There is a cluster of winning share prices, mainly gambling companies, and a long tail of laggards. In this note we try to identify winners with further to go and grains of wheat currently languishing with the chaff.

Gambling

Will online share prices give ground to land-based? Share price performance has been strongest where business is wholly online (Gamesys and 888) or, in the case of Flutter, mainly online and materially exposed to the fledgling US online betting and gaming market. Laggards include William Hill and Rank which have material exposure to venues which have only recently reopened (or, in the case of Rank’s casinos, are yet to reopen). Our top pick is 888 which is trading well, has an attractive geographic diversity and has yet to deliver on its promise of finding a US partner to help release its US potential.

Travel

Stop start burns cash

The apparent resurgence in Covid-19 and the removal of Spain from the list of “air bridge” countries will result in further financial pressure on the travel industry, which will increase the number of, and accelerate the timing of, financial failures.

Hotels

Is it different this time?

Hotel shares have bounced off the bottom.
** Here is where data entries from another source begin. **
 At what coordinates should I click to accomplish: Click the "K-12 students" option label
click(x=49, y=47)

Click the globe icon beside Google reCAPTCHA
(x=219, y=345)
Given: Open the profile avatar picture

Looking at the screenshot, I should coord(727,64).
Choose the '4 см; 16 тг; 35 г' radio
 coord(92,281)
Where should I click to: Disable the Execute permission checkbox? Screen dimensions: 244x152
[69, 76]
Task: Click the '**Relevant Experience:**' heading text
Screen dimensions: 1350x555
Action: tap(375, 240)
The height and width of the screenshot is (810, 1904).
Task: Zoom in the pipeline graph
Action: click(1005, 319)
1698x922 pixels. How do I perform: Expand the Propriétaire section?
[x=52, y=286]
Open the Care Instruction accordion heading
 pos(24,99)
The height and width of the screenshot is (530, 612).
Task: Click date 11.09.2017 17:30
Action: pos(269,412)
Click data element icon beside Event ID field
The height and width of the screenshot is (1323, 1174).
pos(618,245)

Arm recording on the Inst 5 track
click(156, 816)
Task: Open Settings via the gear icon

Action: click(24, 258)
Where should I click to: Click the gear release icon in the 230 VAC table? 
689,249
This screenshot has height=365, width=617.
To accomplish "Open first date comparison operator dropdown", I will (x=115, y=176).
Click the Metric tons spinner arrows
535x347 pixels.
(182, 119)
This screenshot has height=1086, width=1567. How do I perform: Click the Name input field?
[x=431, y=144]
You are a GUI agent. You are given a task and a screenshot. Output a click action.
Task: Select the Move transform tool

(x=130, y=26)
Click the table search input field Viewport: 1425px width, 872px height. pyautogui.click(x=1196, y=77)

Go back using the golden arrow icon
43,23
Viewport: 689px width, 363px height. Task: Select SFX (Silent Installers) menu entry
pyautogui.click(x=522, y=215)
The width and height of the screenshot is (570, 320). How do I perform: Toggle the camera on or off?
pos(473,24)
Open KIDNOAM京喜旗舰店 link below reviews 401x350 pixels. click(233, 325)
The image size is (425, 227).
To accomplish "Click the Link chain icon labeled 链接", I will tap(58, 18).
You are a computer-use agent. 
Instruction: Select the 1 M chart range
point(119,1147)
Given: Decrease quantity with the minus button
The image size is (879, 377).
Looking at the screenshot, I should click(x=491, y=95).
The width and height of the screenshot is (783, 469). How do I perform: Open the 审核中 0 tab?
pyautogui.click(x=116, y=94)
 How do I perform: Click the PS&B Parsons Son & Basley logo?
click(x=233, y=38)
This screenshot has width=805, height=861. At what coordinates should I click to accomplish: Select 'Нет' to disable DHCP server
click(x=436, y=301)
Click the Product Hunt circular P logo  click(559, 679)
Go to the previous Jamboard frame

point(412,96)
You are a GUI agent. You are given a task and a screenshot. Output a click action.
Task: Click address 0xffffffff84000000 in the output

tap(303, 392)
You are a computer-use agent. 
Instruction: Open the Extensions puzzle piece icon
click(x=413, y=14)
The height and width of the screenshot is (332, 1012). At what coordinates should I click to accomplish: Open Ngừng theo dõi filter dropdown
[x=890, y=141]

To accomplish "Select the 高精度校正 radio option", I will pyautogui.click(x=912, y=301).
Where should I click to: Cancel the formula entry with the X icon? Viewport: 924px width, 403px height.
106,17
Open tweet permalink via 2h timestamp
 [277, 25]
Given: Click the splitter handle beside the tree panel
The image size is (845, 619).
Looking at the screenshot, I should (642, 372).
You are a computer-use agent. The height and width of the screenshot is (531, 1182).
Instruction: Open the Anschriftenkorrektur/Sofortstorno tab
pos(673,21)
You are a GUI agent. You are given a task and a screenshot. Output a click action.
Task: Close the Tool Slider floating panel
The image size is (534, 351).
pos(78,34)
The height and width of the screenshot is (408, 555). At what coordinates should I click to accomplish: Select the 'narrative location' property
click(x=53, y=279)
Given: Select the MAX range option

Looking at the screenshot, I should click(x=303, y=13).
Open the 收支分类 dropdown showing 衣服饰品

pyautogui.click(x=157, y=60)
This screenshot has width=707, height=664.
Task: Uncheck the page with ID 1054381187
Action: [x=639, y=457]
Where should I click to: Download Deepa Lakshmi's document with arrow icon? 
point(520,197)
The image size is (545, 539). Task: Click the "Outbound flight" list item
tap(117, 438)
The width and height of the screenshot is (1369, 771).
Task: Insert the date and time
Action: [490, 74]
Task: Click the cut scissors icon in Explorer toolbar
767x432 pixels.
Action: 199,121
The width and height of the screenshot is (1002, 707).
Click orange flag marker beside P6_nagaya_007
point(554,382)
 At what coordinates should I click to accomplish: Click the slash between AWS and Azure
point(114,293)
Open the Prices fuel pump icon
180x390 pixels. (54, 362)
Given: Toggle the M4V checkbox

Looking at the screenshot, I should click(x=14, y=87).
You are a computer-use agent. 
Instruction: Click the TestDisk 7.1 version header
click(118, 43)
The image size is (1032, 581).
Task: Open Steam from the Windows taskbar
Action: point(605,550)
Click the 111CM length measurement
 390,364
Is this going to be a “normal” hotel cycle, which implies several years to get back to previous profitability? In this case, share price outperformance from here requires either a faster-than-expected recovery or the potential for a higher-than-expected next profit peak in prospect.

Cinemas

Still waiting for the main feature

Cineworld languishes further from its 52 week high than any other of the companies we follow and on that basis it has the most scope to recover and is an option for the “high-risk/high-potential-reward” bucket.

Licensed retail

Recovering, but with a terrible hangover

The pub, restaurant, bowling and gym sub-sectors are deeply unloved by investors at present. This is despite returning to operation and profitability, aided by cost reduction and significant Government support. Trading is building and cash flow is improving, competition is falling away, and negotiating power with landlords is stronger than ever. The greatest uncertainty is the potential depth and length of the recession, as this will be heavily dependent on defeating Covid19 and scale and length of Government support.